So, I had a thought about following the letter of the law about disclosure and how that might play out in real life. Let’s imagine a date situation when sex suddenly and readily becomes imminent in the mix. Since disclosure is required prior to sexual activity—and since criminal cases are often “he said, she said,” or “he said he said, she said she said” or “whoever said against each other” situations—how funny would it be to have a disclosure document prepared and signed before said sexual encounter? A contract perhaps?
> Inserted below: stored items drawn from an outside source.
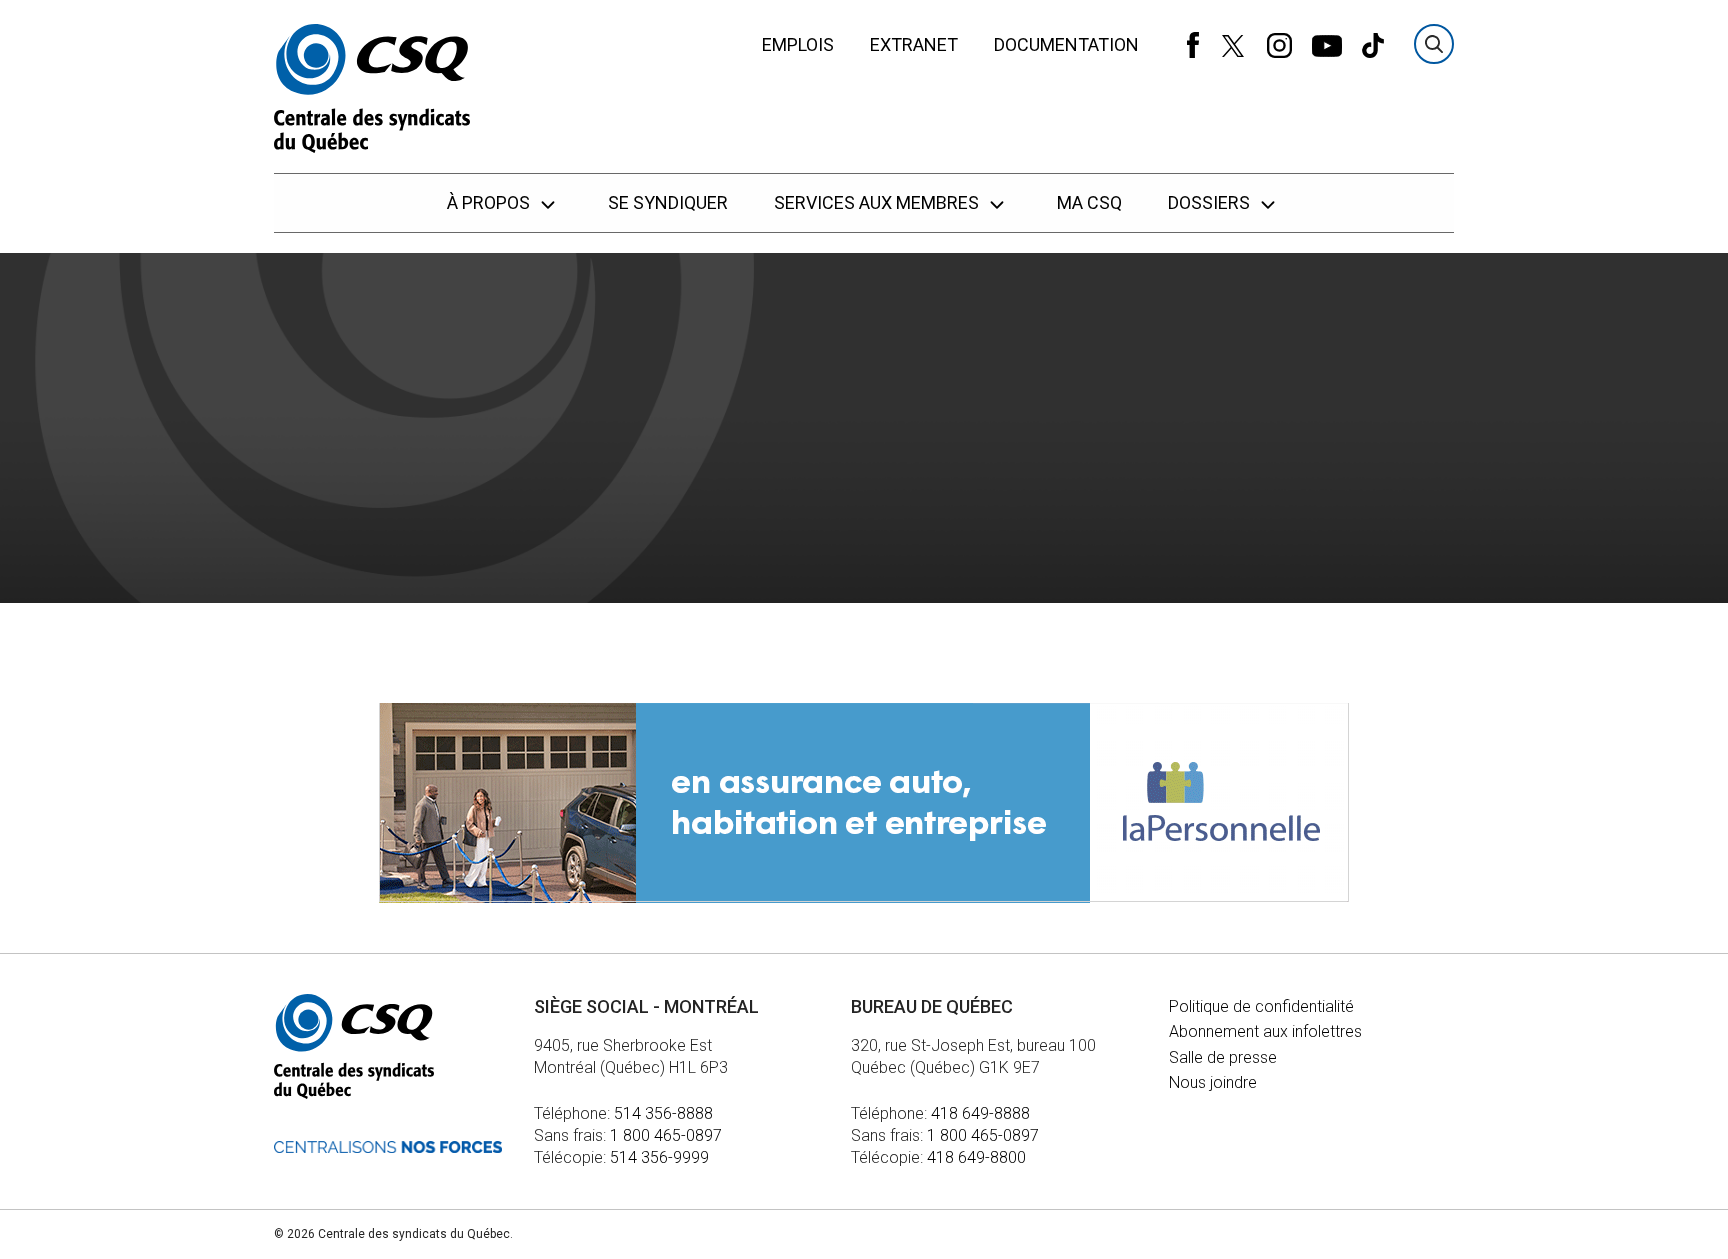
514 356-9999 (659, 1157)
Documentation (1066, 44)
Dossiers (1211, 202)
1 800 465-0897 (666, 1135)
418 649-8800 (976, 1157)
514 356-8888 (663, 1113)
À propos (490, 202)
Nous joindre (1213, 1082)
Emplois (798, 44)
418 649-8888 (980, 1113)
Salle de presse (1223, 1057)
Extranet (914, 44)
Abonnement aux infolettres (1265, 1031)
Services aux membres (878, 202)
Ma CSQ (1089, 202)
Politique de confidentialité (1261, 1006)
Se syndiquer (668, 202)
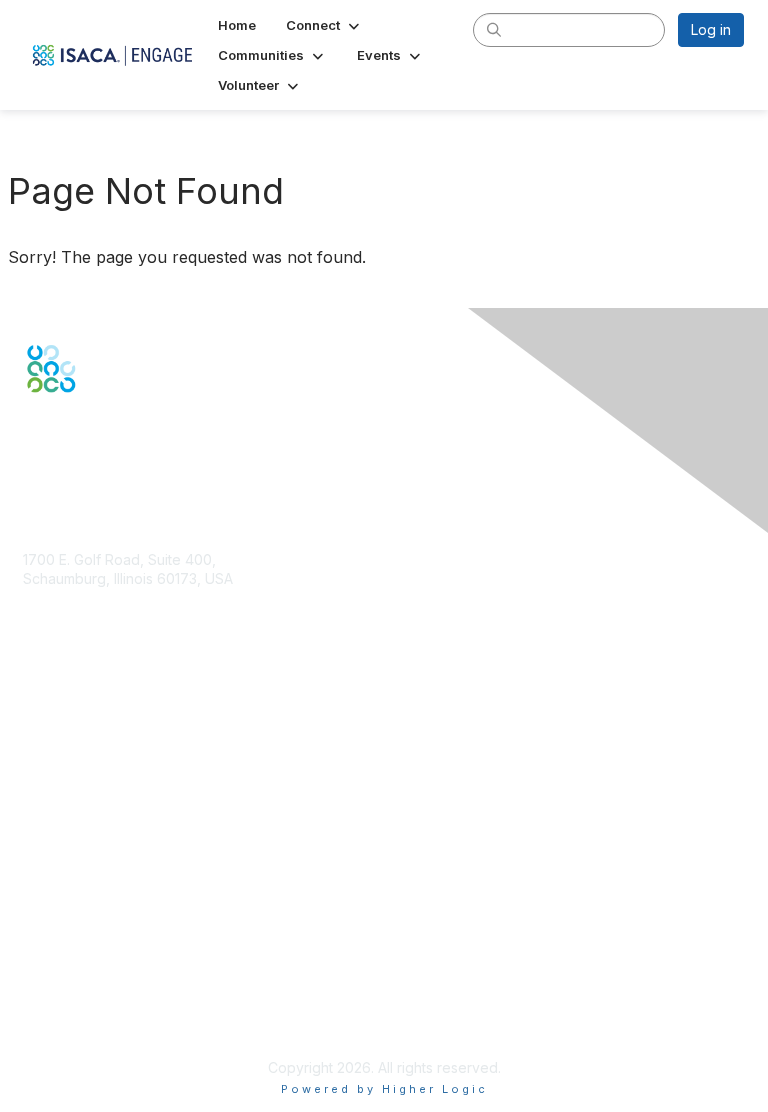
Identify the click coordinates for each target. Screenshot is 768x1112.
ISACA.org (56, 598)
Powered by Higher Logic (384, 1089)
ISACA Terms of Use (89, 998)
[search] (494, 29)
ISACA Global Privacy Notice (116, 1018)
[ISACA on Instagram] (118, 428)
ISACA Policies (70, 979)
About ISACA (64, 939)
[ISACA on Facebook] (32, 428)
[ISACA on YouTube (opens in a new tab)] (97, 428)
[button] (324, 25)
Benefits (50, 788)
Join (37, 769)
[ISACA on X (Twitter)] (54, 428)
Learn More (61, 808)
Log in (711, 29)
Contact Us (59, 637)
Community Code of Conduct (118, 959)
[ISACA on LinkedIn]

Just get them to sign a document declaring she disclosed prior to having sex! This should be fun.
Here is a hypothetical scenario, for a launch point.
Two adults meet in a grocery store lineup one day; they smile and exchange pleasantries about the sales or the weather, and there’s a spark! They think they might like to see each other again. As they walk out the doors of the supermarket together, courage comes through and they exchange phone numbers and email addresses. Big smiles, they walk away in opposite directions.
She is HIV positive. This is new dating territory for her, and the thought of a coffee date seems too intimate. Thankfully, this is Canada, and there is a lot to do outside, and the opportunity to just be outdoors and enjoying the view with someone is enough. Specifically, she wants to go on a quasi-date—one that doesn’t have to involve disclosure right away, like a hike or a bike ride (hard to talk too much then!). A couple of days pass and they make a date to go hiking on a beautiful summer day on the West Coast, where there are prime (and private) picnic spots. The kind of day and place that lends itself well to outdoor sex, on a rock on the side of a mountain…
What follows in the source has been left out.